__Consigne A__. Transformez en liste numérotée tout ce qui va du début des enregistrements jusqu'à la ligne contenant « center [499, 578]. », cette ligne incluse. Omettez les lignes vides.

──────── Extrait

Ces trois essais, comme le volume consacré à l’histoire du mouvement « Transitions », ont été publiés, le fait n’est pas totalement anodin, par de petites maisons d’édition, « engagées » à l’écart des « grands » éditeurs.
Nombre de comptes rendus déjà effectués disent l’importance des essais de Florent Coste, de Sandra Lucbert et de celui de Justine Huppe en particulier, dans le microcosme de l’Université française, mais aussi dans des revues littéraires en ligne, des journaux, dans Le Monde des livres, où Tiphaine Samoyault commente de façon élogieuse l’ouvrage de Florent Coste. Aussi le présent commentaire voudrait-il justifier son existence par ses orientations synthétiques et comparatistes.
La finalité des trois essais, en cela différente de « l’aventure critique » relatée par le volume consacré à Transitions (éd. Ithaque) qui s’inscrit dans une perspective plus diachronique, peut être définie par un ensemble de questionnements littéraires sur notre présent : ceux de la fonction sociale, historique, politique enfin de la littérature à une époque, la nôtre, caractérisée par un capitalisme néolibéral, décomplexé puisque n’ayant plus à se justifier par opposition à des « versions du monde » alternatives, « dé-différenciant » la culture en l’insérant dans une économie normative de marché. Justine Huppe constate : « une économie qui tire largement profit du secteur culturel voire qui tend à enrichir la valeur de ses produits en les nimbant d’une aura de prestige artistique ou littéraire rebat les cartes de la grandeur sociale et de l’autonomie dont les écrivains.es se sont longtemps prévalus.es. ». Ensuite (et partiellement à cause du constat précédent) parce que ces essais problématisent l’idée d’une mutation, peut-être fondamentale, du sens même du mot « littérature », défini, en Occident, en Europe comme tel depuis la fin du XVIIIe siècle ; dans une relation de filiation, plus ou moins directe, avec les théories ontologiques du littéraire (et de l’art en général), fondées sur le concept de réflexivité, thèses issues du romantisme allemand et jamais véritablement remises en question par la suite, thèses radicalisées par l’absolutisation du concept « d’écriture » dans les structuralismes au XXe siècle.

────────────────

__Consigne B__. Poursuivez le texte sur les trois essais consacrés à la fonction de la littérature aujourd'hui à partir de l'endroit où il s'arrête.

──────── Données extraites

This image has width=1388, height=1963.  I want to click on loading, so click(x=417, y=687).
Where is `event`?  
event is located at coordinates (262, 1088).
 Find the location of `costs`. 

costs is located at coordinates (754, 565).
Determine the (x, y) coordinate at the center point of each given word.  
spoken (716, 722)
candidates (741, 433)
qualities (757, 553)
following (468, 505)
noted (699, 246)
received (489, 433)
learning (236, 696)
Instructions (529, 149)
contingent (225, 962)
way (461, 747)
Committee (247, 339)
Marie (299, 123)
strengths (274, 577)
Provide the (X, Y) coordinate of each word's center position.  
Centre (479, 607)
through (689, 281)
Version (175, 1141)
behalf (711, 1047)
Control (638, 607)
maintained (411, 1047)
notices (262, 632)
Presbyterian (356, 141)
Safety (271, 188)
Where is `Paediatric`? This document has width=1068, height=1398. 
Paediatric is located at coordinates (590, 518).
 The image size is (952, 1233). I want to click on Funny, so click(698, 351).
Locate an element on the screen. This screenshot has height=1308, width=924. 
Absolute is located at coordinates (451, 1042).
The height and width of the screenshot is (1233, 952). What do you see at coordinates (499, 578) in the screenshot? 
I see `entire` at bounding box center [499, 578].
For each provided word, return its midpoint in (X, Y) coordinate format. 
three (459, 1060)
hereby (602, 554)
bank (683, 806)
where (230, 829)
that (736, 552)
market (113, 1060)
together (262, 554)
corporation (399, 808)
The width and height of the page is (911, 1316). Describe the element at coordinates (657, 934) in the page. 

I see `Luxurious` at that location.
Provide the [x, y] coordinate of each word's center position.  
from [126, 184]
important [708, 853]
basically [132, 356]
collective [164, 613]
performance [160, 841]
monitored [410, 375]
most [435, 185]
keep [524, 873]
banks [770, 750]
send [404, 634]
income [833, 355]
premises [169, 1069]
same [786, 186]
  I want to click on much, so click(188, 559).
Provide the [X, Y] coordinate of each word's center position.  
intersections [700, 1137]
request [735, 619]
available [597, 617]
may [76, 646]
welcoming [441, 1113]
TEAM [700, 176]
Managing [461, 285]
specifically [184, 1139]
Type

────────────────

__Réponse A__.
1. This image has width=1388, height=1963.  I want to click on loading, so click(x=417, y=687).
2. Where is `event`?  
3. event is located at coordinates (262, 1088).
4.  Find the location of `costs`. 
5. costs is located at coordinates (754, 565).
6. Determine the (x, y) coordinate at the center point of each given word.  
7. spoken (716, 722)
8. candidates (741, 433)
9. qualities (757, 553)
10. following (468, 505)
11. noted (699, 246)
12. received (489, 433)
13. learning (236, 696)
14. Instructions (529, 149)
15. contingent (225, 962)
16. way (461, 747)
17. Committee (247, 339)
18. Marie (299, 123)
19. strengths (274, 577)
20. Provide the (X, Y) coordinate of each word's center position.  
21. Centre (479, 607)
22. through (689, 281)
23. Version (175, 1141)
24. behalf (711, 1047)
25. Control (638, 607)
26. maintained (411, 1047)
27. notices (262, 632)
28. Presbyterian (356, 141)
29. Safety (271, 188)
30. Where is `Paediatric`? This document has width=1068, height=1398. 
31. Paediatric is located at coordinates (590, 518).
32.  The image size is (952, 1233). I want to click on Funny, so click(698, 351).
33. Locate an element on the screen. This screenshot has height=1308, width=924. 
34. Absolute is located at coordinates (451, 1042).
35. The height and width of the screenshot is (1233, 952). What do you see at coordinates (499, 578) in the screenshot? 
36. I see `entire` at bounding box center [499, 578].

__Réponse B__.
Il est clair que ces trois essais de « jeunes auteurs », comme « l’aventure critique » collective de Transitions d’ailleurs, disent la vacuité réactionnaire du mouvement qui apparut à la fin de ce même siècle – sans doute en relation avec la question de la « fin de l’histoire » et donc de la perte de signification du lien entre présence de l’art et renouvellement incessant des formes. Rappeler ces critiques de la « modernité », marquées par leurs trop évidents corrélats idéologiques : revalorisation du « bon sens », du « sens commun », de la lisibilité, de la sensibilité, de la signification, comme autant de valeurs prétendument « humanistes », ne présente d’utilité que pour dégager la position commune de tous ces ouvrages face aux diverses entreprises de restauration de la « valeur » : définir la littérature comme une réalité culturelle « embarquée », pour reproduire la métaphore de Justine Huppe. Un art « embarqué » ? Autant dire que le fait littéraire ne saurait prétendre – et ce constat vaut pour la théorie peut-être encore plus que pour les œuvres elles-mêmes qui excèdent souvent les champs théoriques dans leur liberté expressive – que les pratiques esthétiques en général sont, de manière indépassable, inscrites dans une contextualisation historique, dans des rapports de production tout comme les champs épistémologiques qui, eux-mêmes, ne peuvent prétendre à aucune position de surplomb totalisant, à nulle autonomie absolue.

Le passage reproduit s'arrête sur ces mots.